The Yangzhou riot of August 22–23, 1868 was a brief crisis in Anglo-Chinese relations during the late Qing dynasty. The crisis was fomented by the gentry of Yangzhou who opposed the presence of foreign Christian missionaries in the city, who claimed that they were legally residing under the provisions of the Convention of Peking. Threats against the missionaries were circulated by large character posters placed around the city. Rumors followed that the foreigners were stealing babies and killing them to make medicine.
The riot that resulted was an angry crowd of Chinese estimated at eight to ten thousand who assaulted the premises of the British China Inland Mission in Yangzhou by looting, burning and attacking the missionaries led by Hudson Taylor. No one was killed, however several of the missionaries were injured as they were forced to flee for their lives.

^^^^^^^^^^^^^^^^

* **Tasks and exercises**:
(A) From the passage about the Yangzhou riot, copy everything from "The Yangzhou riot" down to "for their lives.".
(B) Translate this sentence from the Yangzhou riot passage into Spanish: "Rumors followed that the foreigners were stealing babies and killing them to make medicine."
(C) Please continue the account of the Yangzhou riot from the point where it stops.

* **Given data**:

^^^^^^^^^^^^^^^^

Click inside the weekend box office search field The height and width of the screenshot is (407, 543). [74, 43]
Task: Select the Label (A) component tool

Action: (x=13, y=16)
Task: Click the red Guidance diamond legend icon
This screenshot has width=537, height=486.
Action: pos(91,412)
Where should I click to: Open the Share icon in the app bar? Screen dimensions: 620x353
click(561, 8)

^^^^^^^^^^^^^^^^

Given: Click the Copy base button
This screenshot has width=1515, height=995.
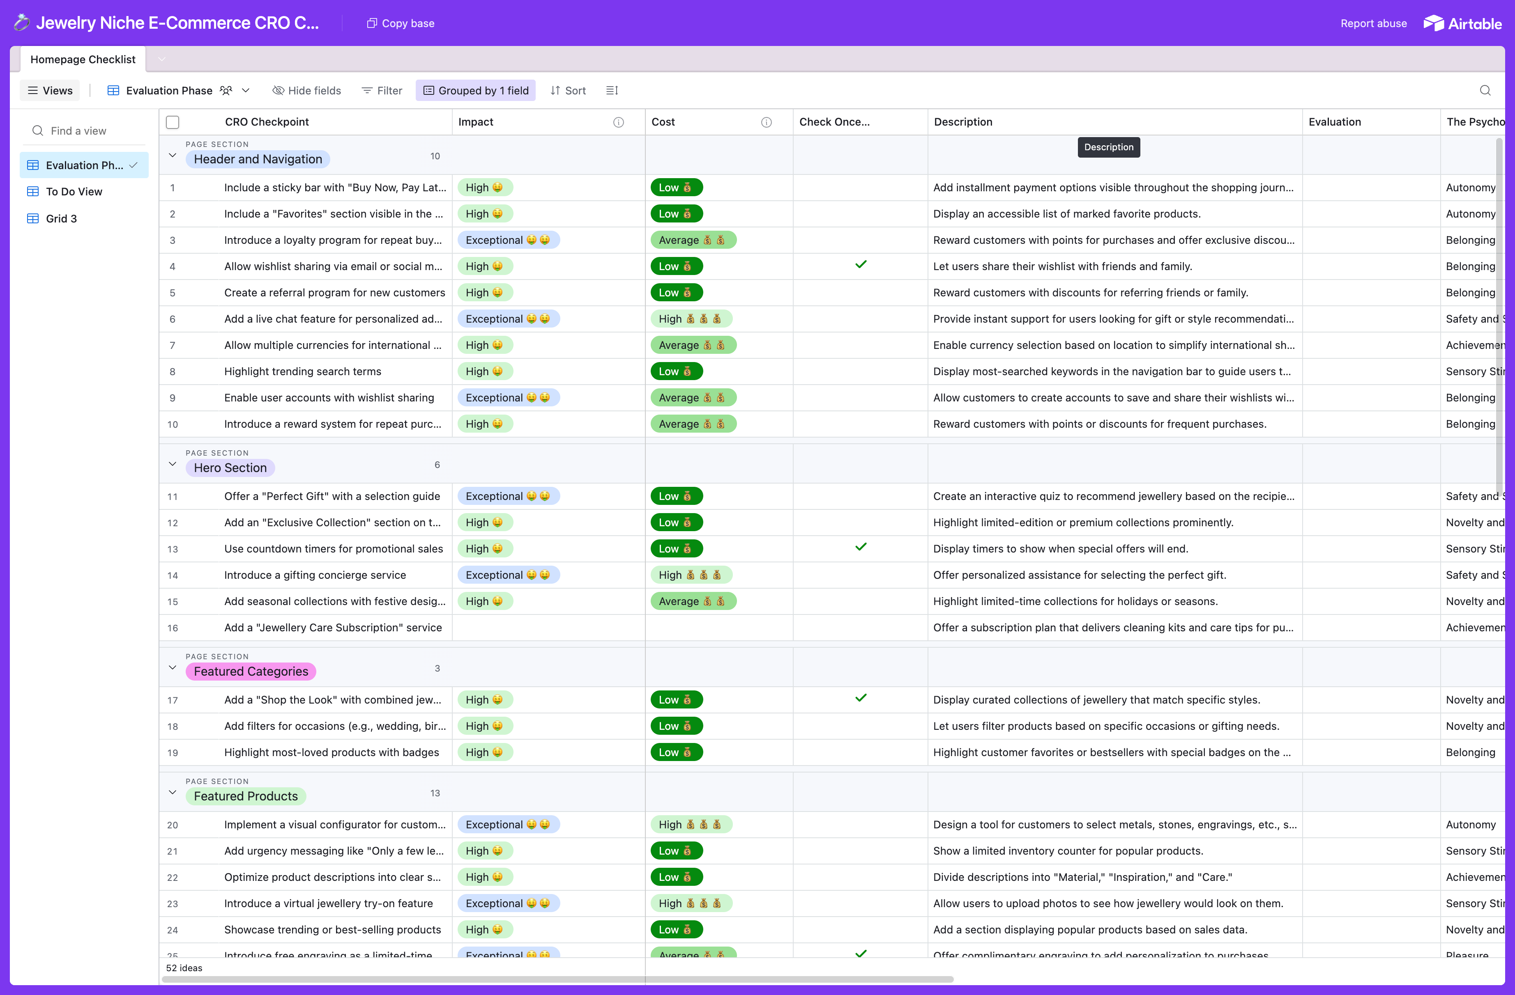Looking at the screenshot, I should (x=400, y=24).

^^^^^^^^^^^^^^^^

* **Answers to this exercise**:
(A)
The Yangzhou riot of August 22–23, 1868 was a brief crisis in Anglo-Chinese relations during the late Qing dynasty. The crisis was fomented by the gentry of Yangzhou who opposed the presence of foreign Christian missionaries in the city, who claimed that they were legally residing under the provisions of the Convention of Peking. Threats against the missionaries were circulated by large character posters placed around the city. Rumors followed that the foreigners were stealing babies and killing them to make medicine.
The riot that resulted was an angry crowd of Chinese estimated at eight to ten thousand who assaulted the premises of the British China Inland Mission in Yangzhou by looting, burning and attacking the missionaries led by Hudson Taylor. No one was killed, however several of the missionaries were injured as they were forced to flee for their lives.

(B) Siguieron rumores de que los extranjeros robaban bebés y los mataban para hacer medicina.

(C)
As a result of the report of the riot, the British consul in Shanghai, Sir Walter Henry Medhurst took seventy Royal marines in a man-of-war and steamed up the Yangtze to Nanjing in a controversial show of force that eventually resulted in an official apology from the Chinese government under Viceroy Zeng Guofan and financial restitution was offered to the C.I.M. but not accepted, to create goodwill among the Chinese. The house that they had purchased in the city was however restored to the mission. Hudson Taylor and other Christian missionaries in China at that time were often accused of using gunboats to spread the gospel. However, none of the missionaries had requested or desired the military intervention.